Research on t-conorms based fuzzy metrics continued during the reporting period. However, several other research areas closely related to strong fuzzy metrics were particularly developed during this period:

1) Various t-norms and families of t-norms have been seeked and defined, which can be used to obtain strong, fuzzy metrics induced either by a standard metric or by some other defined metric.

2) The issues and properties related to strong, fuzzy metrics are investigated. It is proved that if one is given a set with all strong, fuzzy metrics defined by a given continuous t-norm, then the limit of these metrics also belongs to the given set.

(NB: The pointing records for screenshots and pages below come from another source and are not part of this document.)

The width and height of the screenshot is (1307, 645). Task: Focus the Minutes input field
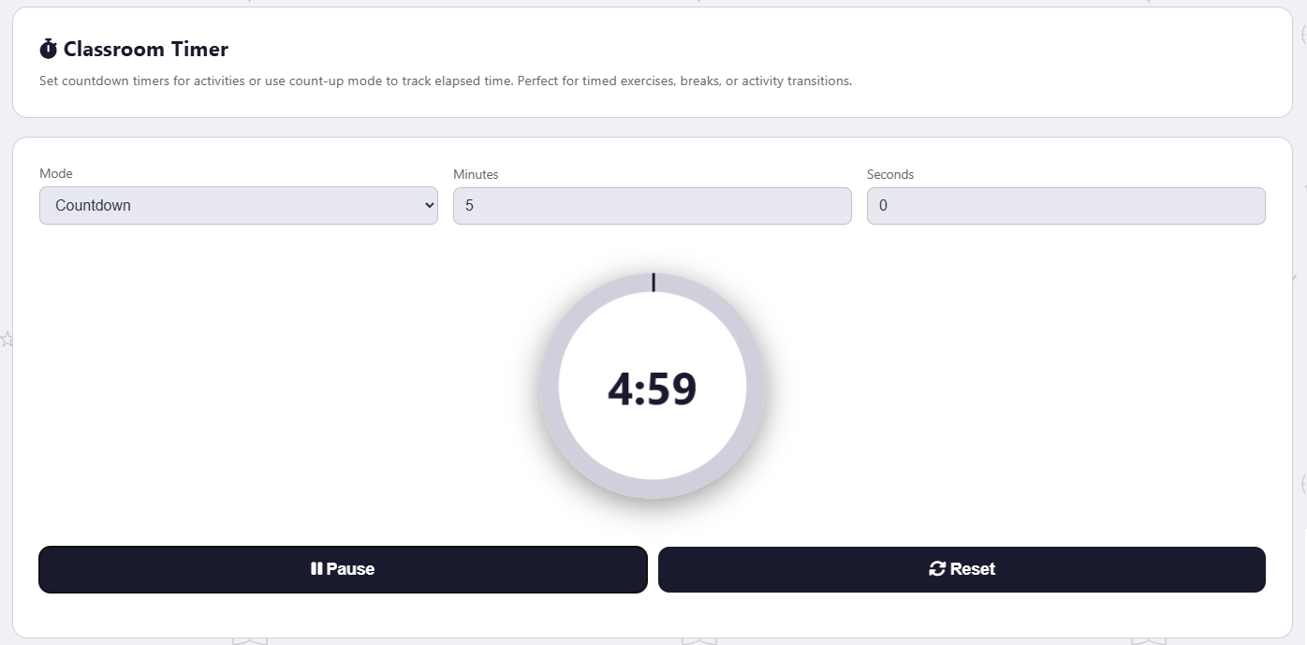pos(652,206)
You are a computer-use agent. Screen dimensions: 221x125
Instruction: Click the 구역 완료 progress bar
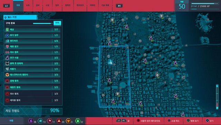click(x=43, y=23)
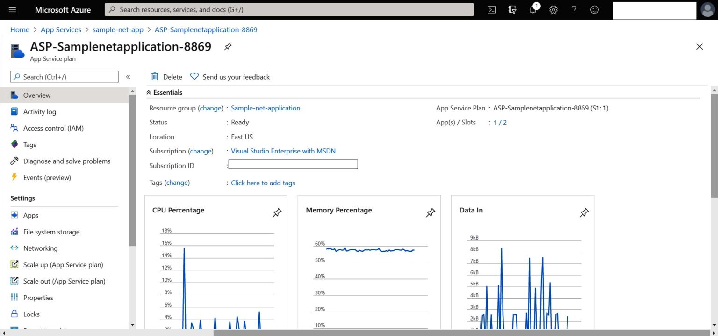Open Azure Cloud Shell from the top bar
The image size is (718, 336).
click(491, 9)
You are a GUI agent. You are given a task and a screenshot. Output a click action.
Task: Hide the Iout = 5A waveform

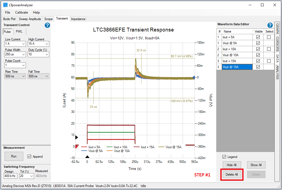258,37
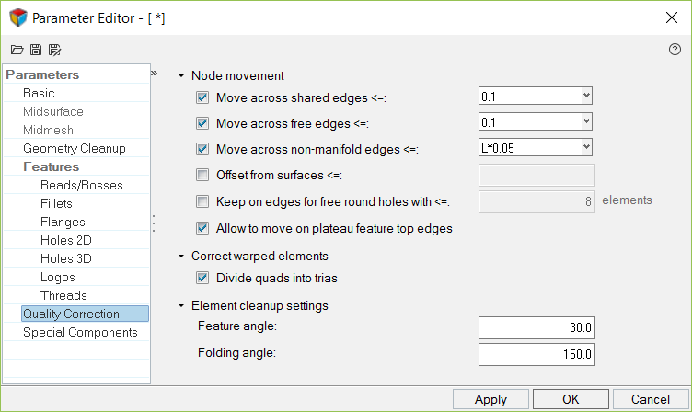Click the double-chevron panel collapse icon
Viewport: 692px width, 412px height.
point(154,73)
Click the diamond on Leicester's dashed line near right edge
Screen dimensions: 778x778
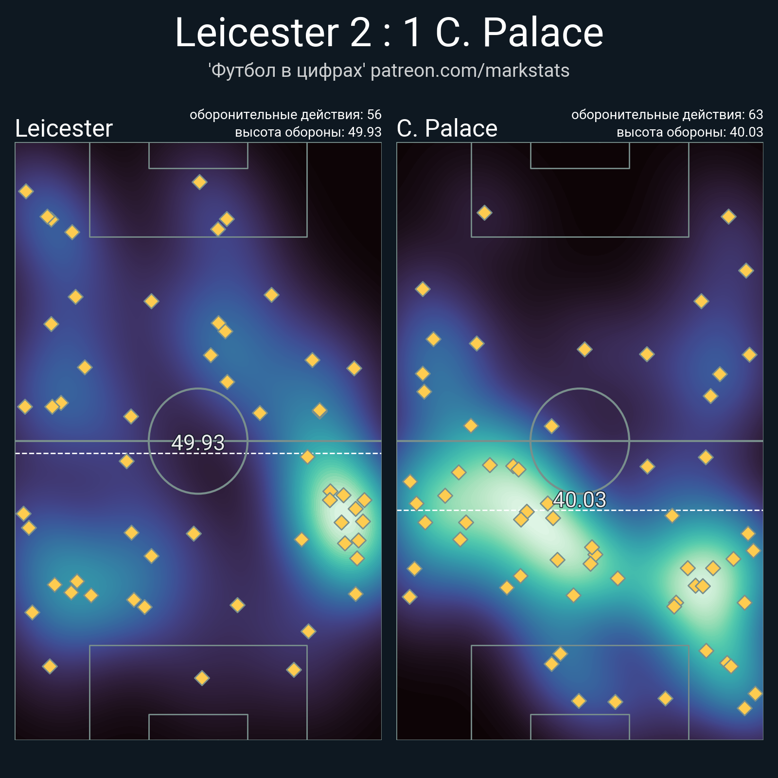307,457
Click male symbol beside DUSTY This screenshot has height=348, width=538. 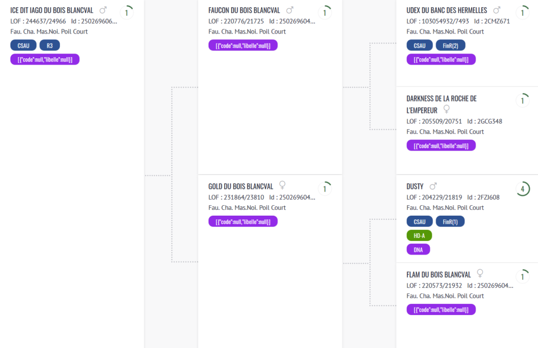click(433, 186)
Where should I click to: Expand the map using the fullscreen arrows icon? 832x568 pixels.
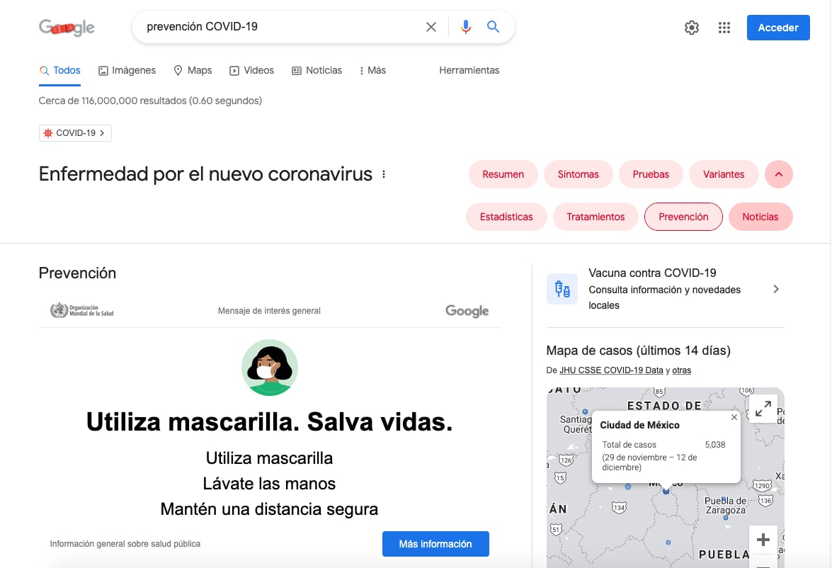[763, 409]
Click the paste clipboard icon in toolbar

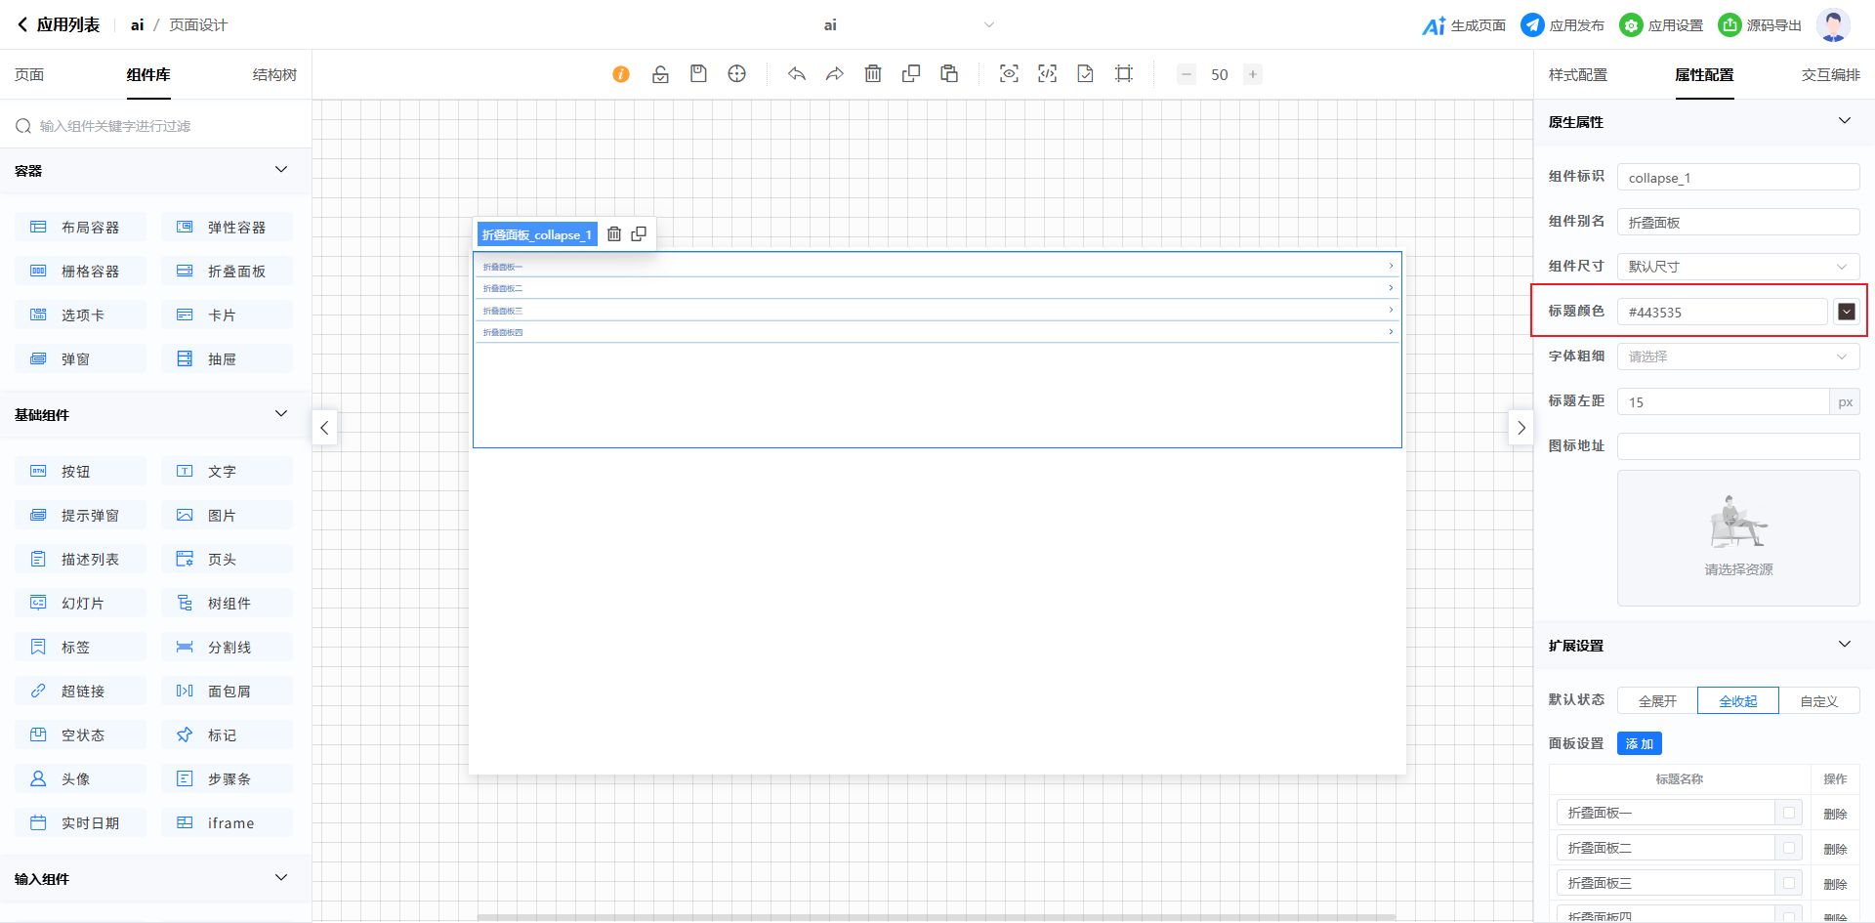pos(949,74)
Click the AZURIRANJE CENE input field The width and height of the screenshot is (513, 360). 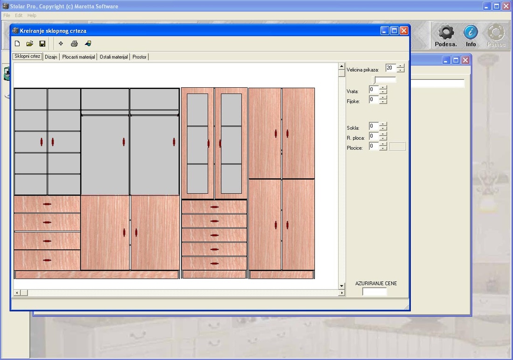click(374, 292)
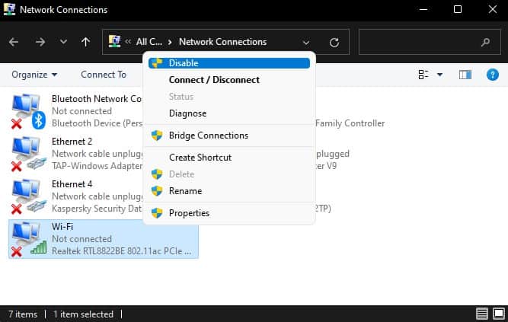The width and height of the screenshot is (508, 322).
Task: Click Rename in the context menu
Action: click(185, 191)
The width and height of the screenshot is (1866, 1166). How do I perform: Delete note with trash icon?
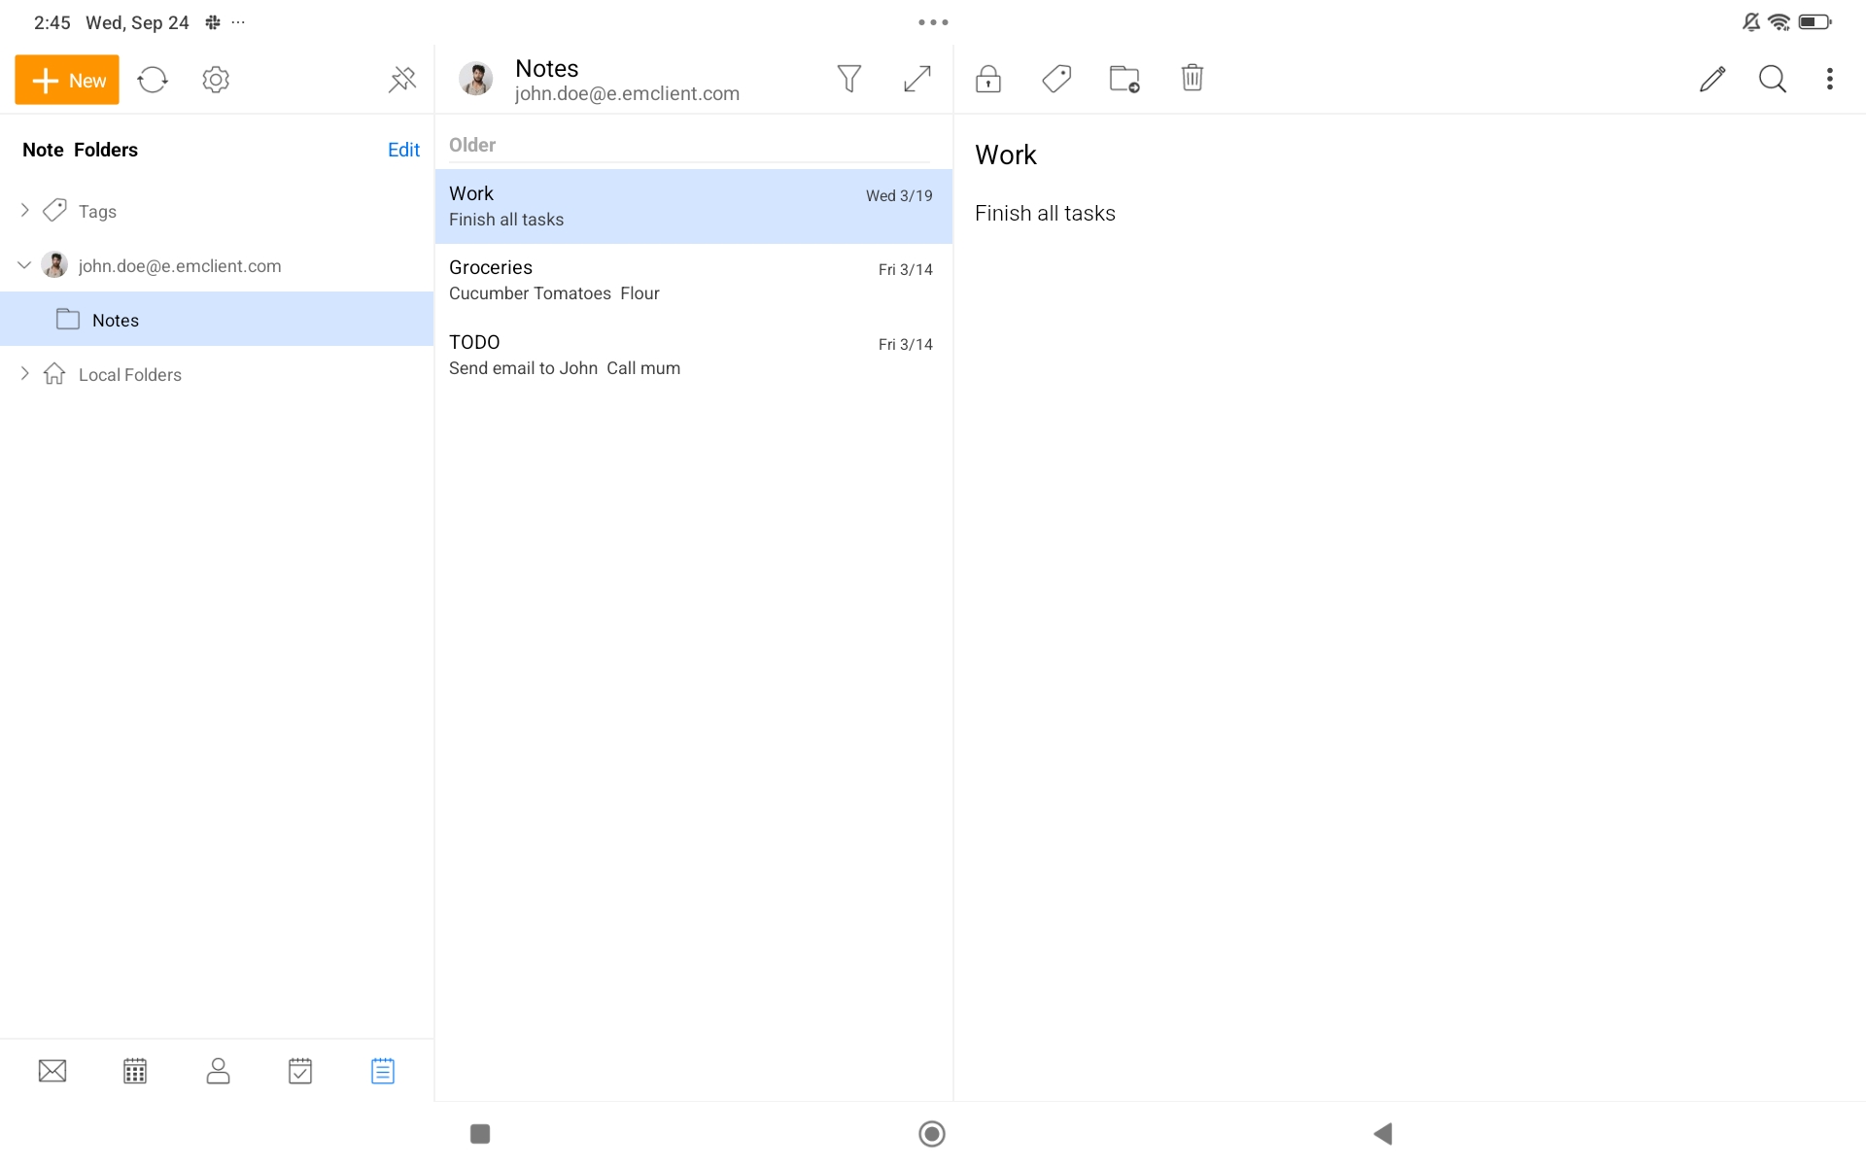click(x=1192, y=79)
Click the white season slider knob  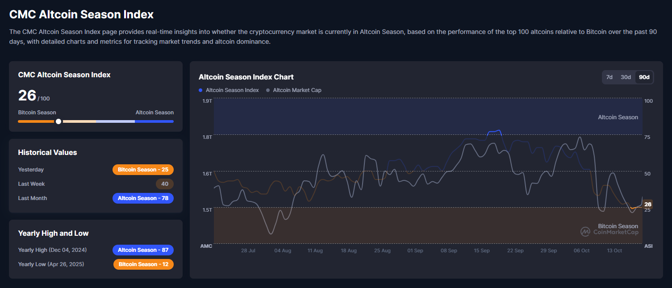coord(58,121)
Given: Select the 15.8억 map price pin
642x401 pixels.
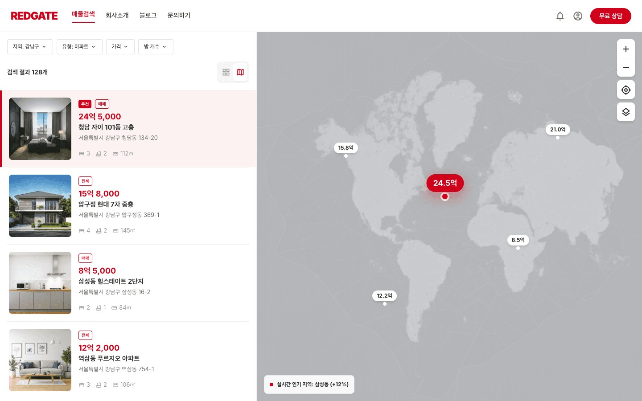Looking at the screenshot, I should (346, 148).
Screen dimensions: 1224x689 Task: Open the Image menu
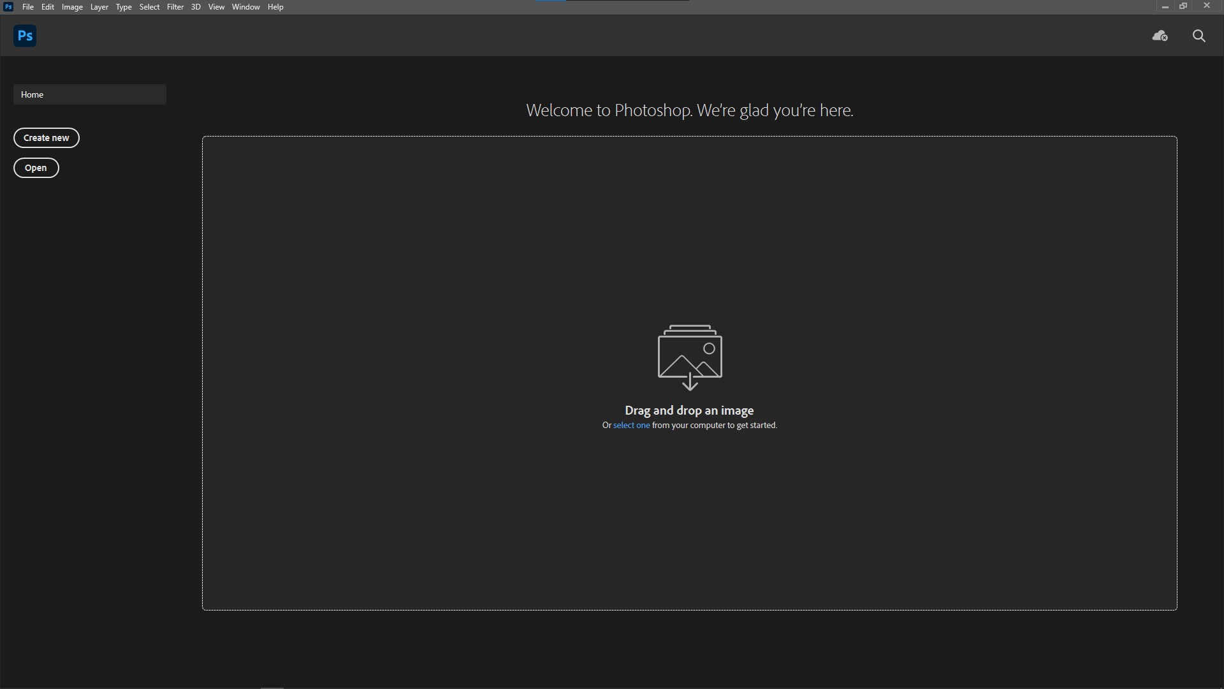point(72,7)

3) It is proved that if there is an infinite set with all t-norms yielding strong, fuzzy metrics induced by the standard metric or by any other metric, and the t-norms are increasing, then the limit of these t-norms also belongs to the set. It is also shown that if there are two strong, fuzzy metrics with any t-norm, then their minimum is also a strong, fuzzy metric, but the maximum is not necessarily. The smallest of all strong, fuzzy metrics is defined.

4) Definition of a strong, on t-conorms based fuzzy metric generated from some other metric is given. It is proved to be a strong, fragmentary on t-conorms based fuzzy metric with both product and Lukashevitz t-conorms.

The writing of a scientific publication on the results of this and the previous period has been started.

The information posted on 30.09.2021.